In the summer of 2012, the Syrian capital was abruptly embroiled to the Syrian war due to a massive rebel offensive which was launched from the surrounding countryside and effectively saw insurgents capture close to 40% of the Damascus.
Nevertheless, the armed Syrian Opposition has gradually been losing ground since late 2014; Now, rebel forces are isolated into several pockets across the southern suburbs and eastern countryside of Damascus.
With over 50.000 government troops enforcing the siege on insurgent-held areas of Damascus, the Syrian Arab Army (SAA) is currently conducting two separate offensives in the largely rebel controlled East Ghouta.
One government attack aims at slicing through a rebel-held area in the southern pocket of East Ghouta while the other offensive looks to obstruct insurgent logistics around the Islamist stronghold of Douma in northern part of East Ghouta.

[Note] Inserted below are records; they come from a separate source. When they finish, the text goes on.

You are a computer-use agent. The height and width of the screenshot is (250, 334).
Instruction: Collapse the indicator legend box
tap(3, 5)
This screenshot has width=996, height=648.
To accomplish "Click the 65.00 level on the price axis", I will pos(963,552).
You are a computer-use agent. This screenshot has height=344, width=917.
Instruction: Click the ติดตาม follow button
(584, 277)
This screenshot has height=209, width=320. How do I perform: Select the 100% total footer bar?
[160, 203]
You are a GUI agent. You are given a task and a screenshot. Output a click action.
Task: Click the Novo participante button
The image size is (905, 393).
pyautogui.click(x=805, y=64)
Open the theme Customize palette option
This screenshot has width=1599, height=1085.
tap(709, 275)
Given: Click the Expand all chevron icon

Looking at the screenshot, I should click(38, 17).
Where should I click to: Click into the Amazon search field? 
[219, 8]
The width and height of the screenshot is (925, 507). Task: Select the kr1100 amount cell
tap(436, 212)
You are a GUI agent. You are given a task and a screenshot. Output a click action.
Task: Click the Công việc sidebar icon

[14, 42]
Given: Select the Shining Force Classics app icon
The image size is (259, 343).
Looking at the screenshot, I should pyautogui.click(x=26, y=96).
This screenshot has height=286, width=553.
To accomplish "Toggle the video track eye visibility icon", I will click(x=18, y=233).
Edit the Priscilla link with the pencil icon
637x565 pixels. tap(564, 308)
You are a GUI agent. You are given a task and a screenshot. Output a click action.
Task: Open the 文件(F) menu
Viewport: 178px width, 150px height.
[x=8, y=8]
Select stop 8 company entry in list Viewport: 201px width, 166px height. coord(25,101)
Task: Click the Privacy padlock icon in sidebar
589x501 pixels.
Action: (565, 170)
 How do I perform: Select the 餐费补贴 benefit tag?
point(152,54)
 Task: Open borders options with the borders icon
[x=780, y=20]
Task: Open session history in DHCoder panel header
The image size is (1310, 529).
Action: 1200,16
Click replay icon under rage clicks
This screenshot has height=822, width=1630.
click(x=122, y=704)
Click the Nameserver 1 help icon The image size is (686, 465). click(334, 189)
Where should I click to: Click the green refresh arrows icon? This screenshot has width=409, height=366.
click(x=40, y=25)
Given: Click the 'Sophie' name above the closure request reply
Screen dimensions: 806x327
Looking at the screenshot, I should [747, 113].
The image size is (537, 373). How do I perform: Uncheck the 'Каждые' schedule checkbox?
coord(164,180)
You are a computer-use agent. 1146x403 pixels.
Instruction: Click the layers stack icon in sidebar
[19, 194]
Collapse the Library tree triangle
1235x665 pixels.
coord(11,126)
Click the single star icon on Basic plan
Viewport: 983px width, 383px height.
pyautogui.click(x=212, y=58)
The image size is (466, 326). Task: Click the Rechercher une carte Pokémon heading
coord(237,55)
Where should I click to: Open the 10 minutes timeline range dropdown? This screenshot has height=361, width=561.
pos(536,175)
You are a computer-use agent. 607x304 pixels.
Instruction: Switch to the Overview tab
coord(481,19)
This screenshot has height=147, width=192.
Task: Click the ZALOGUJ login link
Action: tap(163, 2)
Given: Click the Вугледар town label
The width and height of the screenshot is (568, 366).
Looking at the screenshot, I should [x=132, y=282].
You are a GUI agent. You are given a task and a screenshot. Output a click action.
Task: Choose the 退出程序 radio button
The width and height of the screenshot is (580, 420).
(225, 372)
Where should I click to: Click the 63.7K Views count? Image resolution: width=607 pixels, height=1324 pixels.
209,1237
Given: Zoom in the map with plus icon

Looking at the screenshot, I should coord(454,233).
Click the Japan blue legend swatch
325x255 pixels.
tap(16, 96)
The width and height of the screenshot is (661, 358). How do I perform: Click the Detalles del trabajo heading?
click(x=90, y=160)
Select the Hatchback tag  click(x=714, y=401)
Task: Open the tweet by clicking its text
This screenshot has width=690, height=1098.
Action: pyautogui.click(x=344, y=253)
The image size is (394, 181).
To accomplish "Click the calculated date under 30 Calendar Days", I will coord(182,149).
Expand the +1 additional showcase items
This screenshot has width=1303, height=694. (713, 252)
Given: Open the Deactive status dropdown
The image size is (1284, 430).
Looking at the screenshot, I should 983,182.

Meanwhile, Islamist rebels are still present in the suburbs of Moadamiya, Darayya, Hajar al-Aswad and Yarmouk; the latter has almost entirely been captured by ISIS fighters.
Due to ongoing government advances in Damascus, rebels now control less than half the territory they previously did. Subsequently, the SAA has reestablished stability in the vast majority of districts inside the Syrian capital.
If the SAA should one day capture all of Damascus, this would notably free up tens of thousands of troops for other frontlines, such as the ongoing offensive against ISIS east of Palmyra.